Se entiende por factor de riesgo a
cualquier característica o cualidad de una persona,
comunidad o del entorno, que se sabe va unida a una
elevada probabilidad de dañar la salud. En virtud
de este esquema solemos pensar que, si una persona está
expuesta a varios factores de riesgo, es muy probable
que enferme. Sin embargo, en las últimas décadas,
un concepto nuevo cobra relevancia en el campo de la
salud y la educación: el de los factores protectores.
Este enfoque amplía el campo de análisis
de los factores de riesgo, complementándolo con
el de factores de protección.
Los factores protectores son los aspectos
del entorno o competencias de las personas que favorecen
el desarrollo integral de individuos o grupos y pueden,
en muchos casos, ayudar a transitar circunstancias desfavorables.
El balance de ambos permite considerar el grado de vulnerabilidad
al que está expuesto una persona o institución.

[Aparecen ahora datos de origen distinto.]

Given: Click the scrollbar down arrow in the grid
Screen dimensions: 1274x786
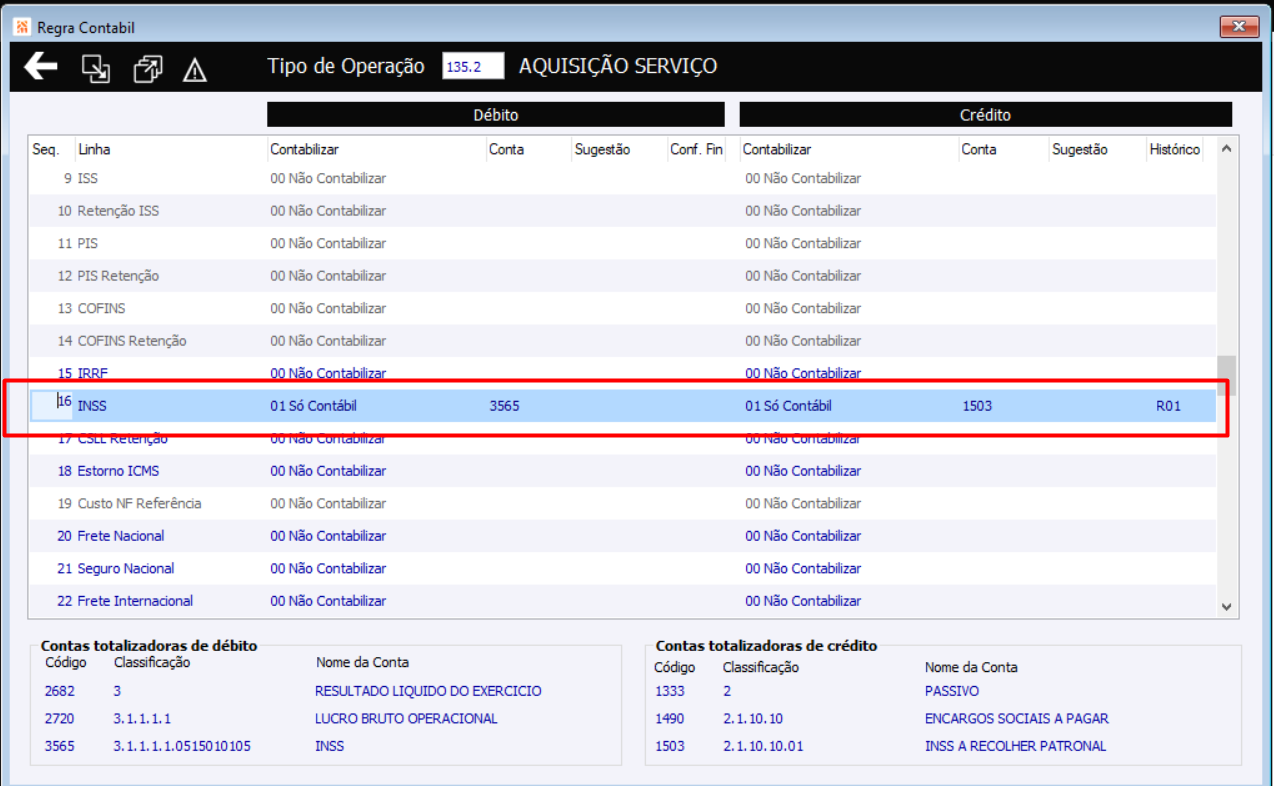Looking at the screenshot, I should tap(1227, 606).
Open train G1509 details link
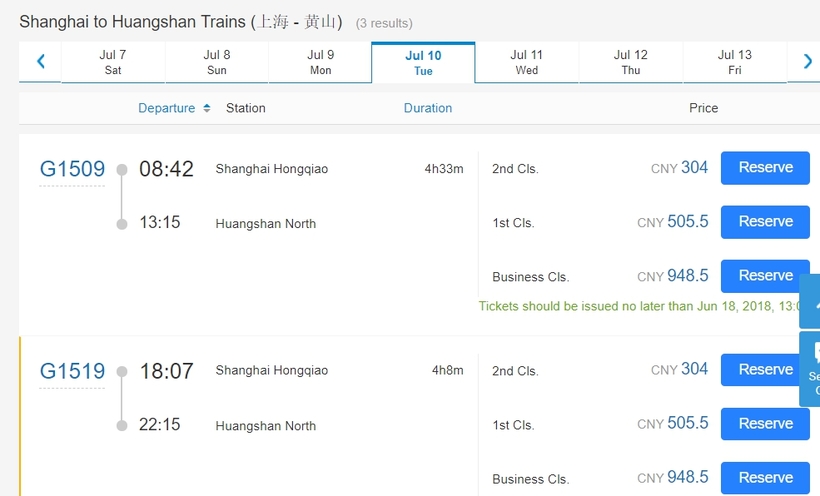 pyautogui.click(x=72, y=169)
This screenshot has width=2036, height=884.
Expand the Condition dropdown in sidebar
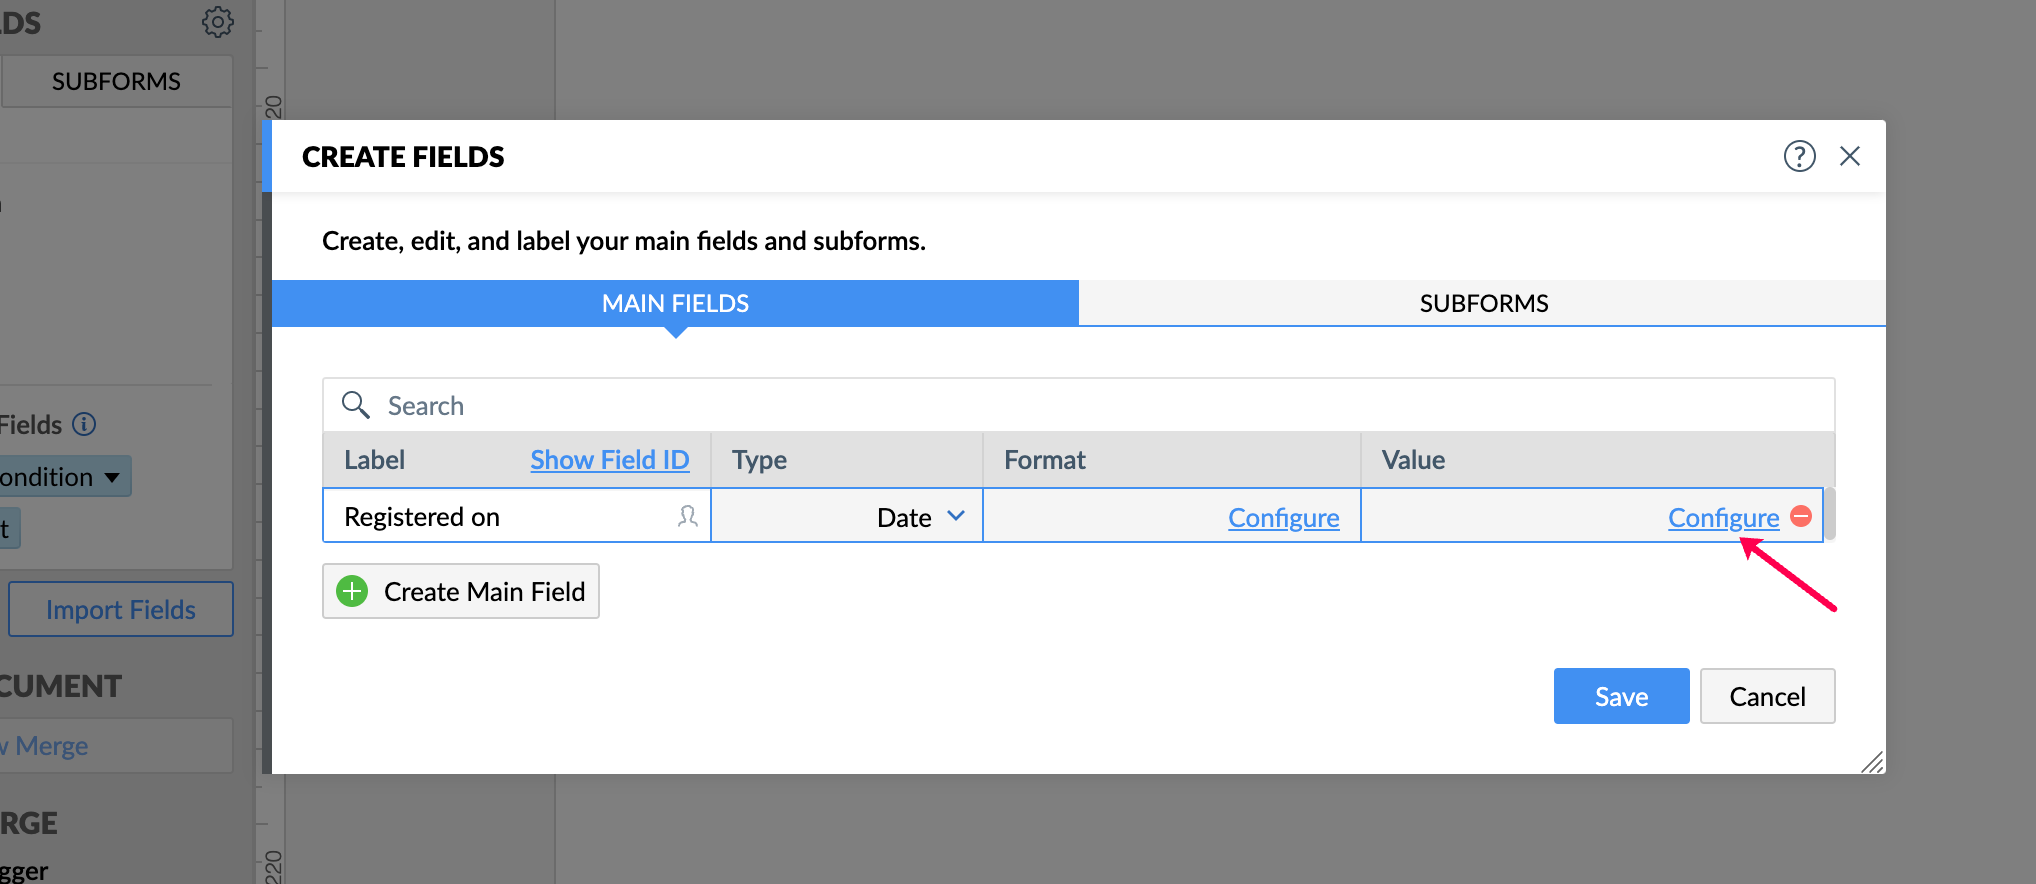pyautogui.click(x=65, y=477)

A diferencia de lo que se cree habitualmente, una gran
parte de las personas que durante su infancia y adolescencia
padecieron un hogar con vínculos violentos, cuando
llegan a la vida adulta, no sólo no repiten el
modelo, sino que logran conectarse con sus propios hijos
de una manera comprensiva sin reproducir el maltrato
. ¿Cuál es la explicación? La influencia
positiva de ciertos factores de protección que
disminuyeron el impacto del daño y les ofrecieron
una alternativa mejor. Los estudios realizados sobre
historias de vida de las personas que se recompusieron
de experiencias traumáticas infantiles, tienen
un punto en común: contaron con algún
adulto que, en el momento más necesario, les
brindó afecto, los respetó y les devolvió
una imagen valorizada de sí mismos.
Incluimos la perspectiva de la resiliencia con el fin
de poner a su disposición un marco desde el cual
reconsiderar el rol que puede jugar un maestro en la
vida de un niño expuesto a violencia doméstica.
Este docente, a su vez, actuará en mejores condiciones
si se desenvuelve en una institución que lo contenga
a él cuando interviene.
Entre los factores de riesgo que pueden perpetuar
el ciclo de la violencia en el hogar, encontramos: el
aislamiento del niño respecto de las redes sociales
que podrían protegerlo, el silencio o la negación
del problema que padece, la “naturalización”
de determinados hechos violentos por parte de la sociedad
o la comunidad en la que vive y el sentimiento de culpa
por el cual el chico se siente merecedor del castigo
que recibe.
Los principales factores de protección,
por el contrario, consisten en: la existencia de redes
de contención (podrían estar conformadas
por otros miembros de su familia o instituciones capaces
de detener el maltrato por vías educativas o
judiciales), las acciones que estimulen la autoestima,
la confianza en sí mismo y el reconocimiento
de que se tiene derecho a ser querido
por el solo hecho de existir. La acción eficaz
de un adulto significativo –como puede ser el
caso del docente– puede ayudar al alumno a resignificar
su realidad desde una configuración nueva, permitiéndole
evitar la repetición del modelo violento. El
impacto de la intervención institucional sobre
la vida del niño o joven maltratado, trasciende
el momento circunstancial del episodio violento.